**THE TASK**
Span requested from the data below: the line with "Where should I" through the line with "Click the rightmost", both included. Give only these lines again, exactly, and leave every picture out.
[[ DATA FOR THIS TASK open ]]
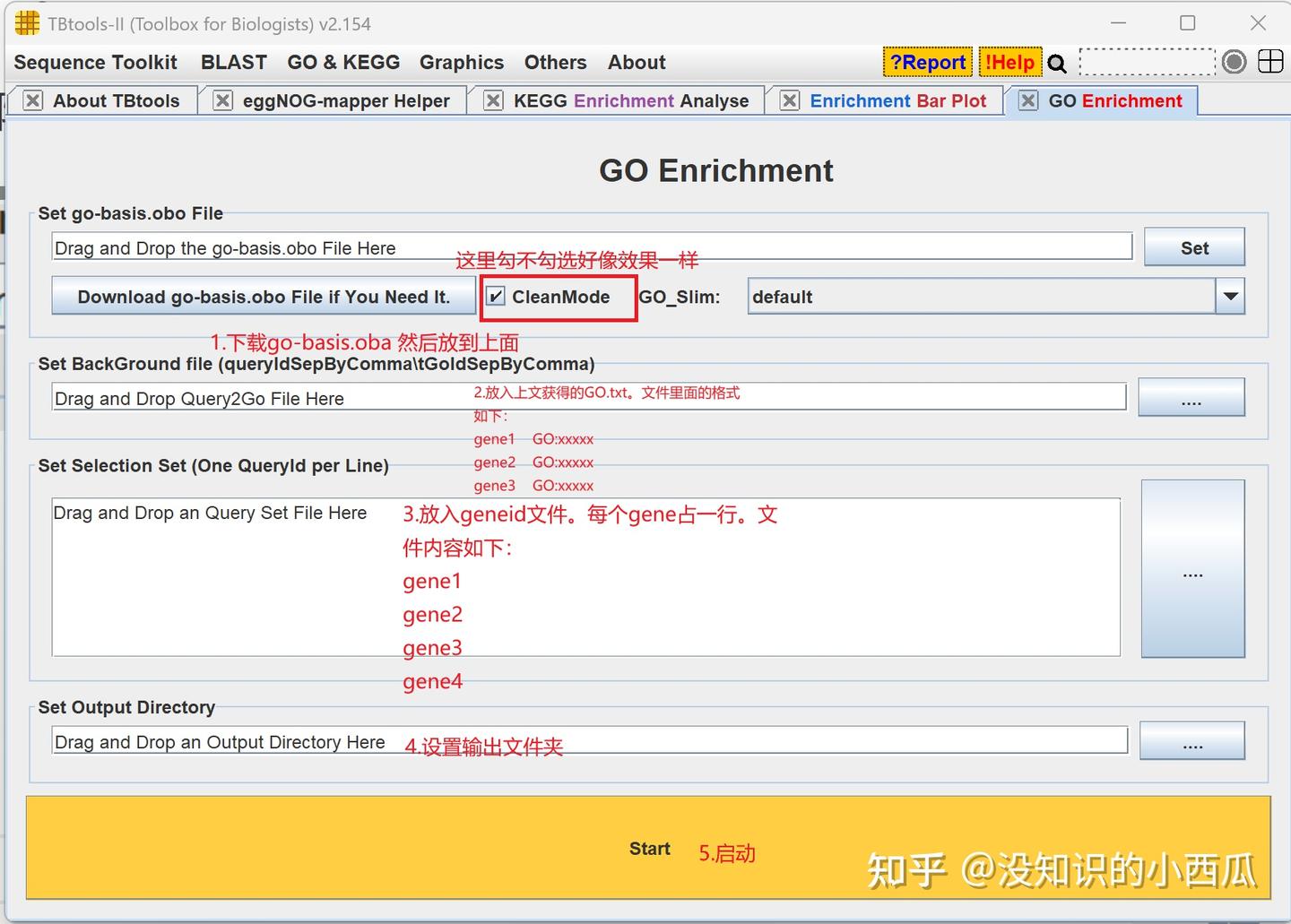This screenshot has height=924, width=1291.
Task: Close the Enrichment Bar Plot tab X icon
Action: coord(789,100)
[[ DATA FOR THIS TASK closed ]]
[[ DATA FOR THIS TASK open ]]
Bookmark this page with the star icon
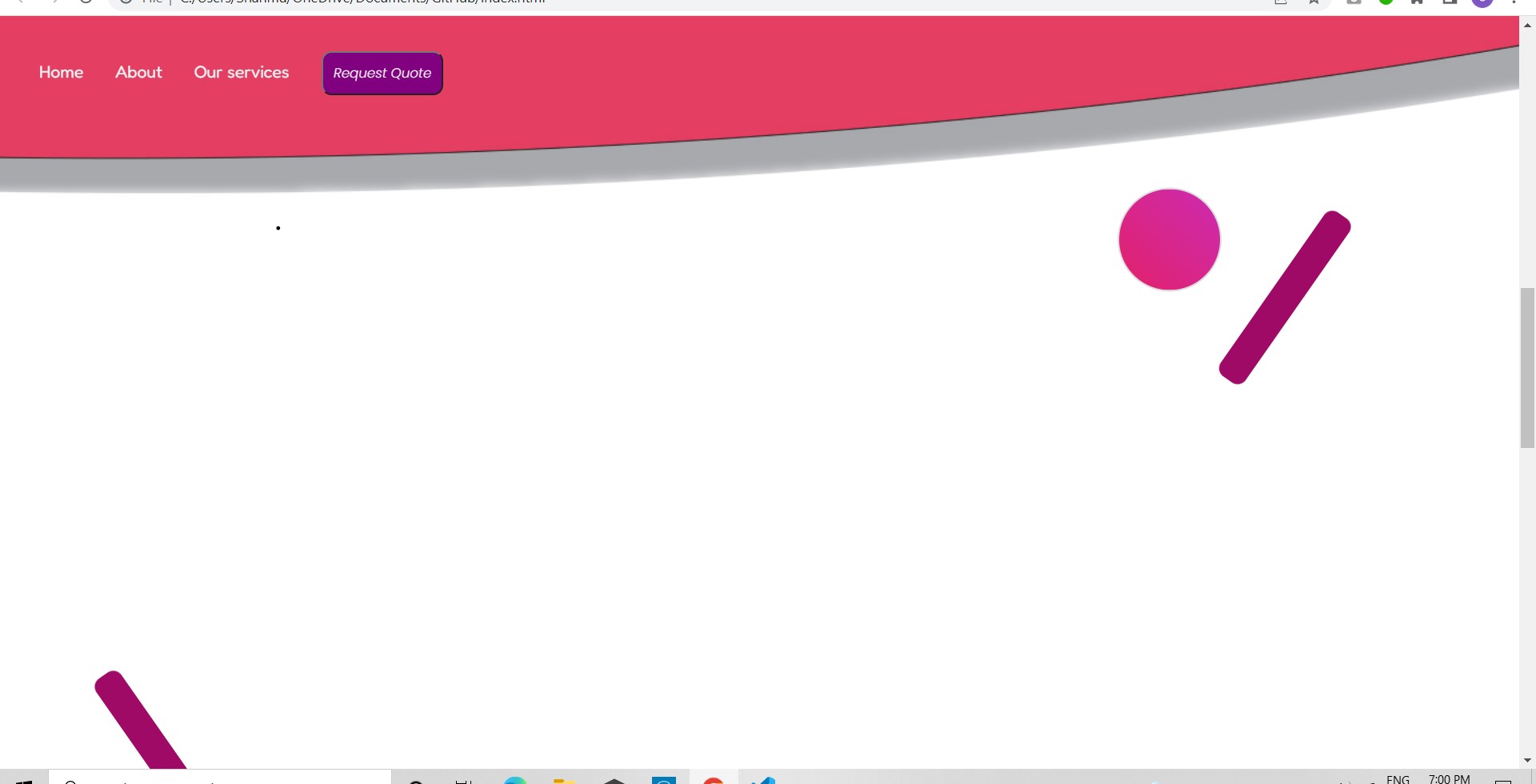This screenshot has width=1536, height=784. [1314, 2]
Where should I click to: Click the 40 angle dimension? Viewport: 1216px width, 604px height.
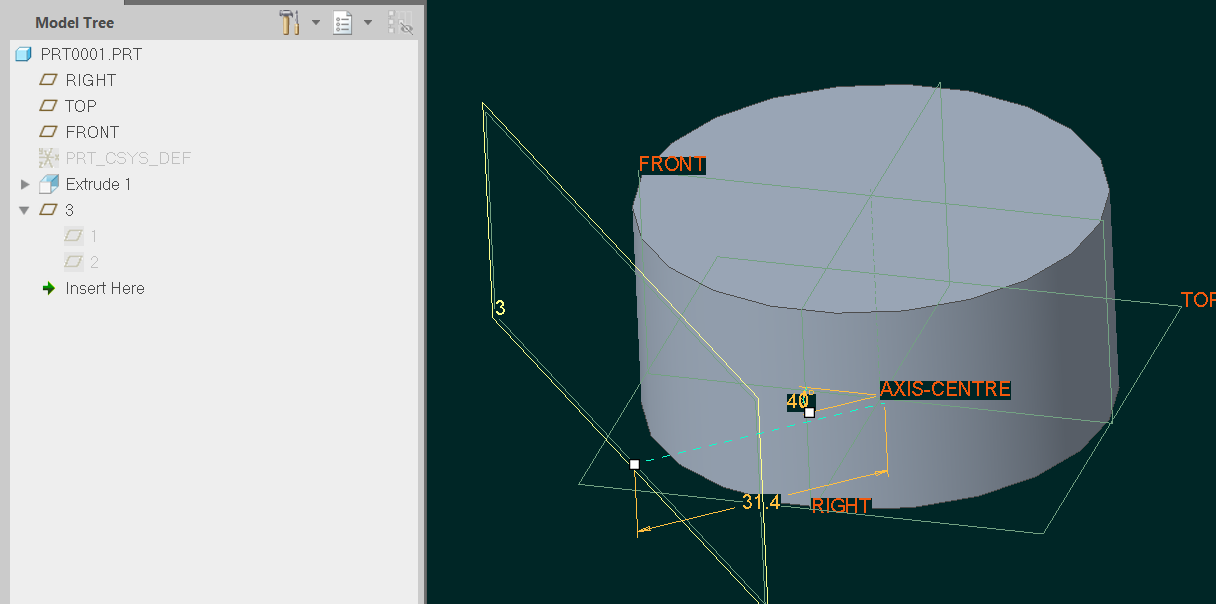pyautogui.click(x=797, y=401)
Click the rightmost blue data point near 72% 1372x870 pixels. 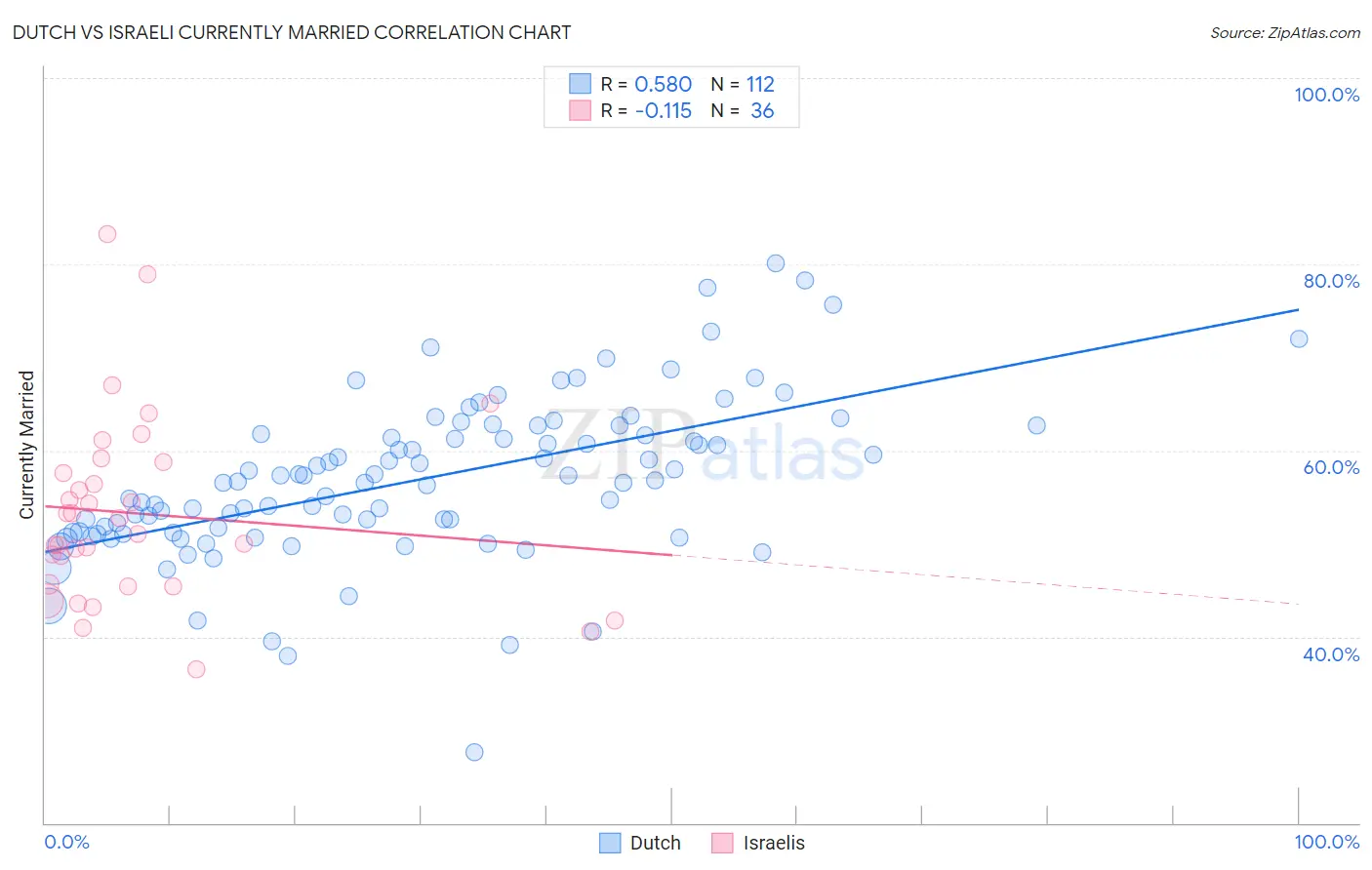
[[ DATA FOR THIS TASK closed ]]
**TASK SOLUTION**
Where should I click to: Click the 40 angle dimension? Viewport: 1216px width, 604px height.
pyautogui.click(x=797, y=401)
Click the rightmost blue data point near 72% 1372x870 pixels. 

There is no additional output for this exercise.